- DOCUMENT PASSAGE:
┏━━

# Is she too thin



## BellaLuna (Jan 27, 2013)

OK so now I'm getting worried I have a lot of people who keep telling me she is way to thin most of them are not gsd owners and have heavier set dogs. My hubby also says she is to thin I seem to flip flop depending on the day b/c she has days where she looks alright to me and then there are times I feel as though she might be to skinny but I have no clue she's my first gsd and I don't really know weight wise how they are supposed to look. I know too heavy is not good as it can tend to mess up their Joints . I am baffled and worried about my little girl. Thank you for any help 

Sent from Petguide.com Free App


----------



## Courtney (Feb 12, 2010)

I think she looks fine


----------



## gagsd (Apr 24, 2003)

Based on the last picture, where her ribs and hip bones are visible, I would say she could gain a bit. Certainly not an emaciated dog though.

To me, seeing hip bones is not ideal.


----------



## BellaLuna (Jan 27, 2013)

I feed her diamond naturals and she gets 2 cups in the morning and 2 at night and I have had her for about a month should she have gained more weight within that time or does it take a little while longer. What are some other ways I could baulk her up just a tiny bit? I don't want people to think I don't feed and don't take care of her.


----------



## gagsd (Apr 24, 2003)

It could be as simple as adding 1/2 c to one meal.


----------



## gagsd (Apr 24, 2003)

....or just adding some training treats that are "food," like Biljac frozen dog food or Natural Balance rolled dog food.


----------



## BellaLuna (Jan 27, 2013)

OK I will most definitely do so thank you so much


----------



## gagsd (Apr 24, 2003)

She is beautiful!


----------



## BellaLuna (Jan 27, 2013)

Thank you!!


----------



## SuperSable (Feb 13, 2013)

She appears to be a little lean but not worrisome so. Is she normally pretty lean or is this a newer development? Is she the 4yr old in your signature? Is she in heat? Increasing her feed ration alittle might help or even adding some beneficial fish oil, such as grizzly salmon oil as a top dressing to her meal a few times a week might give her the extra calories if she is not interesting in consuming a larger ration of kibble.


----------



## BellaLuna (Jan 27, 2013)

┗━━

- DATA RECORDS:

┏━━

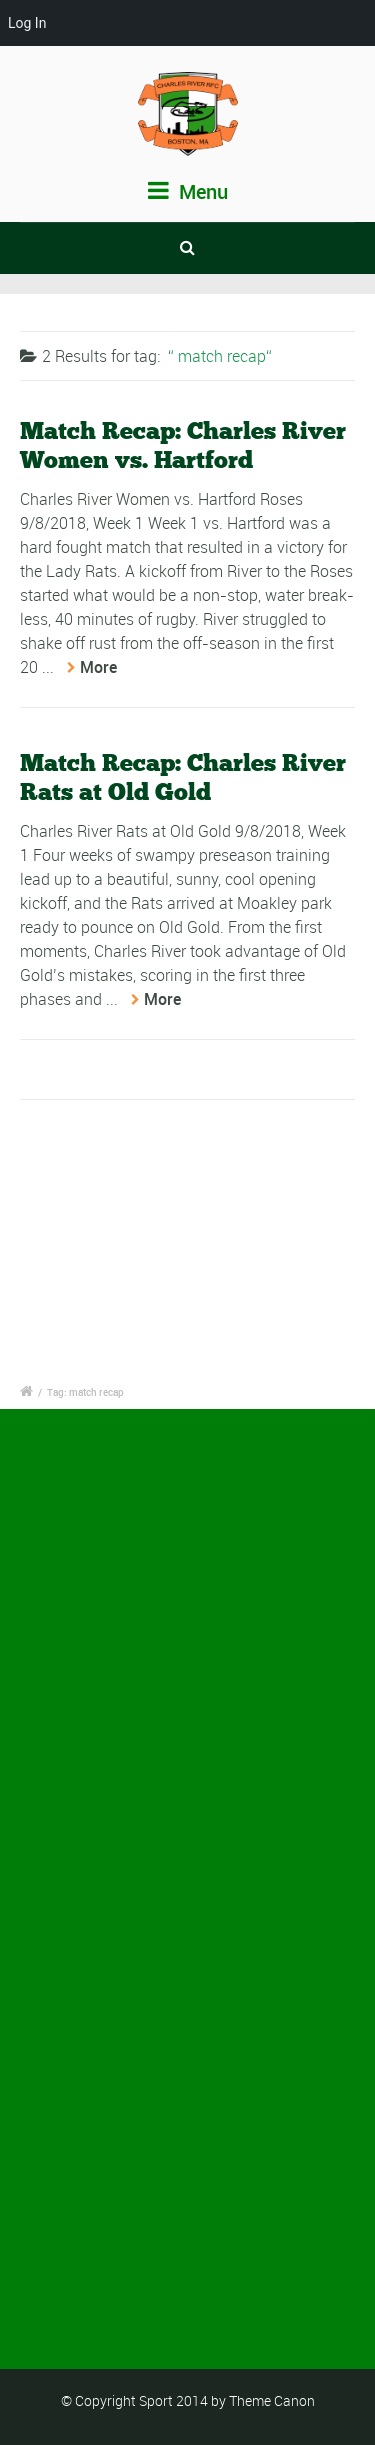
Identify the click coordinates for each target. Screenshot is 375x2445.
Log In (27, 23)
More (98, 667)
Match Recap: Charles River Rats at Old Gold (183, 777)
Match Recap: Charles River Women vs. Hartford (183, 445)
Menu (188, 191)
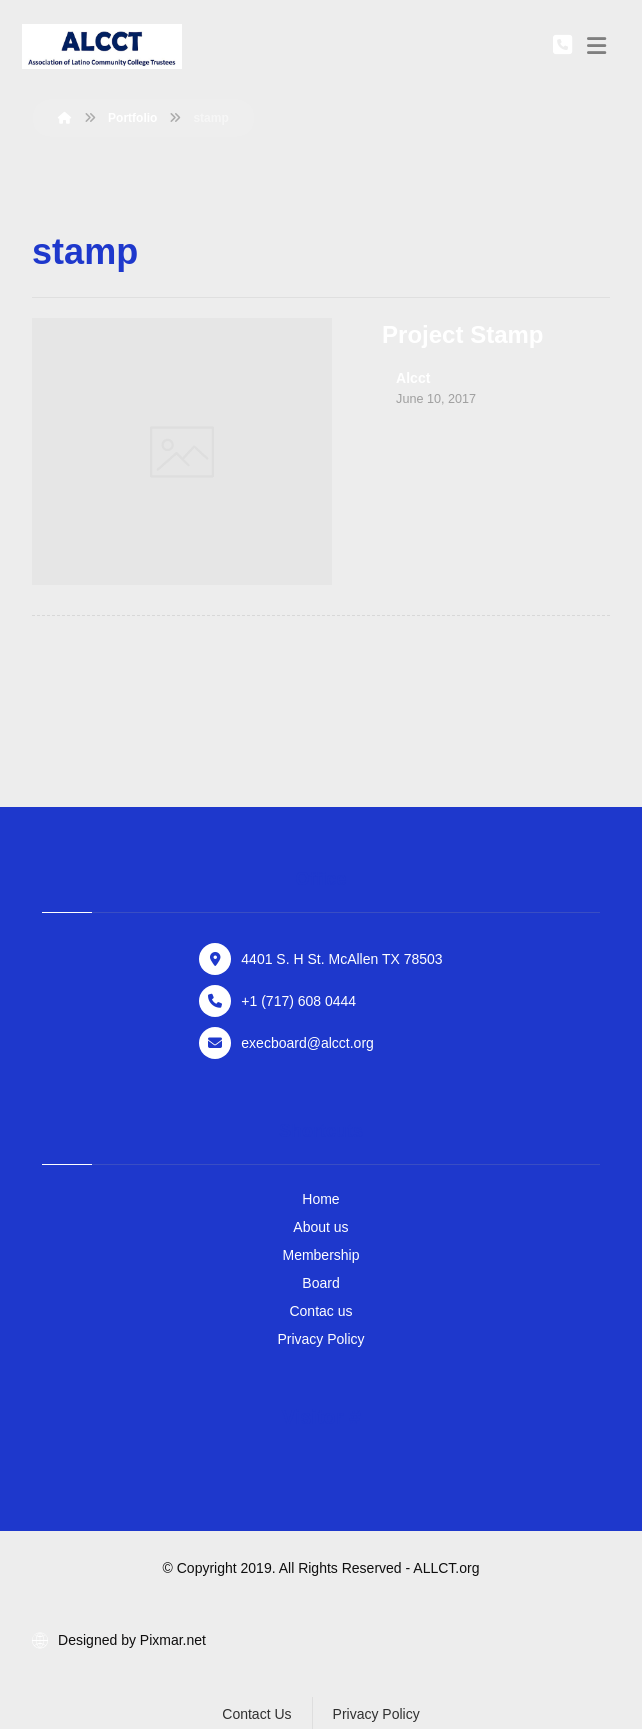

┗━━

- WORK TO COMPLETE:
- A) List every brand-name dog food or supplement named in the forum thread about whether the German Shepherd is too thin.
- B) In the forum thread about the German Shepherd's weight, turn the post beginning "She appears to be a little lean" into a short bulleted list that keeps its main points.
- C) Continue the forum thread about whether the German Shepherd is too thin by writing the post that goes under its last heading.
The entries come from a different source than the forum thread.

- ANSWERS IN ORDER:
- A)
- Diamond Naturals
- Biljac frozen dog food
- Natural Balance rolled dog food
- Grizzly salmon oil

- B)
- She looks a little lean, but not enough to worry about.
- Questions asked: Is she usually lean, or is this new? Is she the 4-year-old in the signature? Is she in heat?
- Suggestions: feed her a little more, or add a fish oil such as grizzly salmon oil on top of her meal a few times a week. The oil gives extra calories if she won't eat more kibble.

- C)
SuperSable said:


> She appears to be a little lean but not worrisome so. Is she normally pretty lean or is this a newer development? Is she the 4yr old in your signature? Is she in heat? Increasing her feed ration alittle might help or even adding some beneficial fish oil, such as grizzly salmon oil as a top dressing to her meal a few times a week might give her the extra calories if she is not interesting in consuming a larger ration of kibble.


SuperSable yes this would be the dog in my signature, I would be inclined to assume this is not a newer development b/c when we first got her about a month ago she was thinner, she was heat about a month ago. Thank you so much for your advice and I will also be trying the top dressing also.


----------



## SuperSable (Feb 13, 2013)

Gotcha  Just like males, some bitches do drop weight while in heat (totally normal) if they loose interest in food and her sole focus becomes reproducing. I bet she will be back to an ideal condition in another month. Given the recent heat, I personally wouldn't worry about her weight especially since she is already gaining. 

My mom has a bitch who barely eats while in heat so she gives the salmon oil daily during her heat and also mixes a little extra green tripe with her meal. Her Berlin seems to find that palatable when shes not interested in eating other wise. 

Good luck with Bella, she is beautiful.


----------



## BellaLuna (Jan 27, 2013)

SuperSableThank you so very much I do appreciate all the tips..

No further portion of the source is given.